Launched in 2003 by Kelly Hogan, founder and CEO of another Boise tech company, LinOra Corp., NomadISP expects to roll out its first sales by early 2004. The company’s equipment will receive signals from a satellite and create a range where wireless Internet access is available – a technology known as 802.11b, or Wi-Fi.
“The technology is to the point where we can just put a box on a pole somewhere, and even camouflage it if needed,” said Hogan, who will start running ads nationally next month in a catalogue targeted at campground owners and park managers.
Separate repeaters can be added that broadcast the signal to a wider area, meaning entire campgrounds could go Wi-Fi.

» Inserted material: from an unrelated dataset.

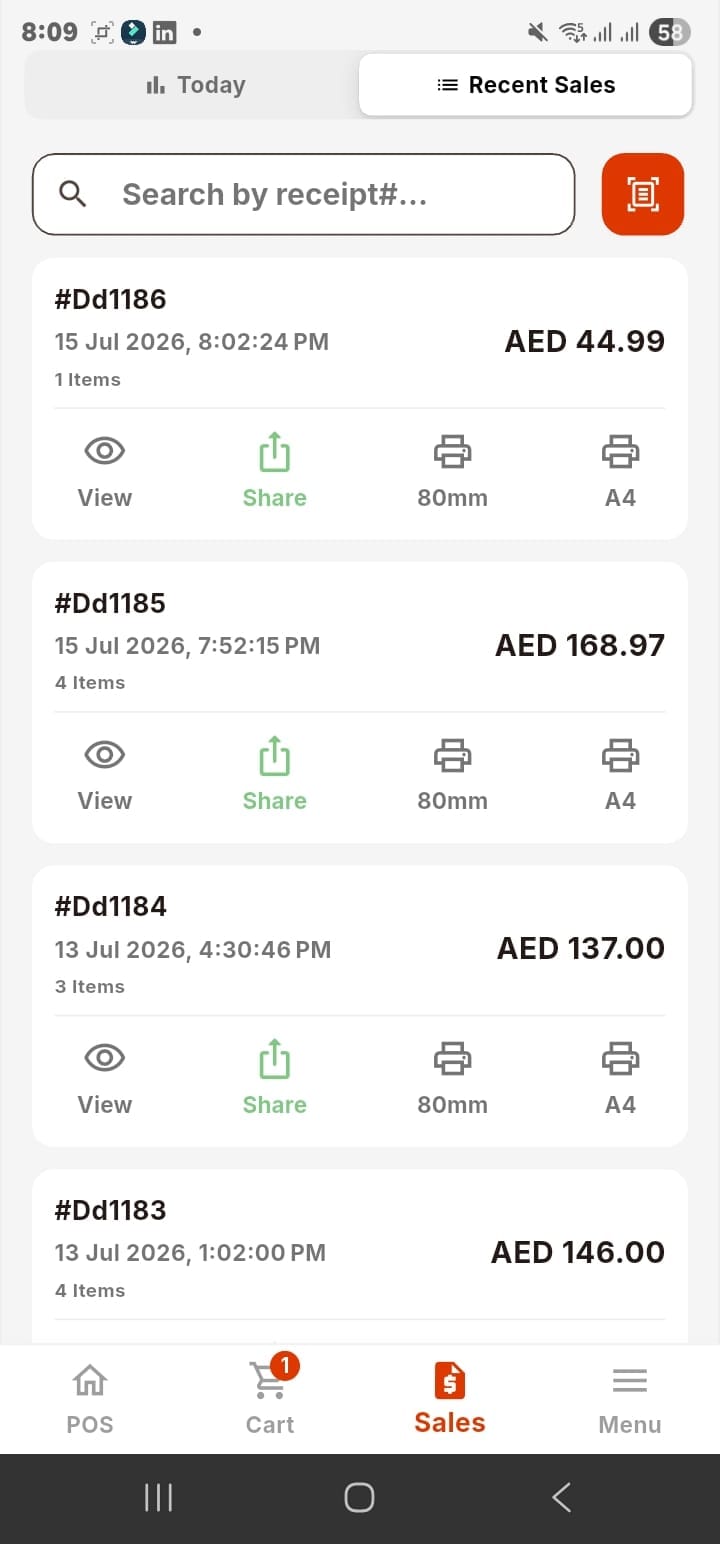Print receipt #Dd1185 in 80mm format

coord(452,774)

Idaho Parks and Recreation is exploring the possibility of installing Wi-Fi at Bruneau Sand Dunes State Park, located in a remote area just outside of Mountain Home. In so doing, the park could skip installing basic phone lines, which aren’t available inside the park, and go directly to high-speed wireless, at a significant savings, said Wes Whitworth, campground manager for Bruneau State Park.
“The last quote we got to put land lines for phone service out there was about $40,000,” said Whitworth. “And that still wouldn’t give us high-speed capabilities.”
Installing Wi-Fi at the park would allow the park’s observatory to broadcast pictures of the night sky to classrooms throughout the state, Whitworth said.
Serving 21st century campers staying in the park is another issue.
“They come up to the office and want to tap into our phone line now,” Whitworth said. “The demand is there. Our visitors are becoming more techie. More and more customers coming through want to hook up to the Internet, and if we can help them do that, they’ll stay in our park longer.”
The state parks were to continue testing NomadISP´s technology in McCall at Ponderosa State Park , said Hogan, who noted that the technology will work anywhere in North America, which he sees as his market.
“There are 15,000 to 20,000 campgrounds in the United States and about 150 have Wi-Fi,” he said, adding that the potential is there to sell his product to ski resorts and other remote recreation spots. “There’s a huge market,” he said.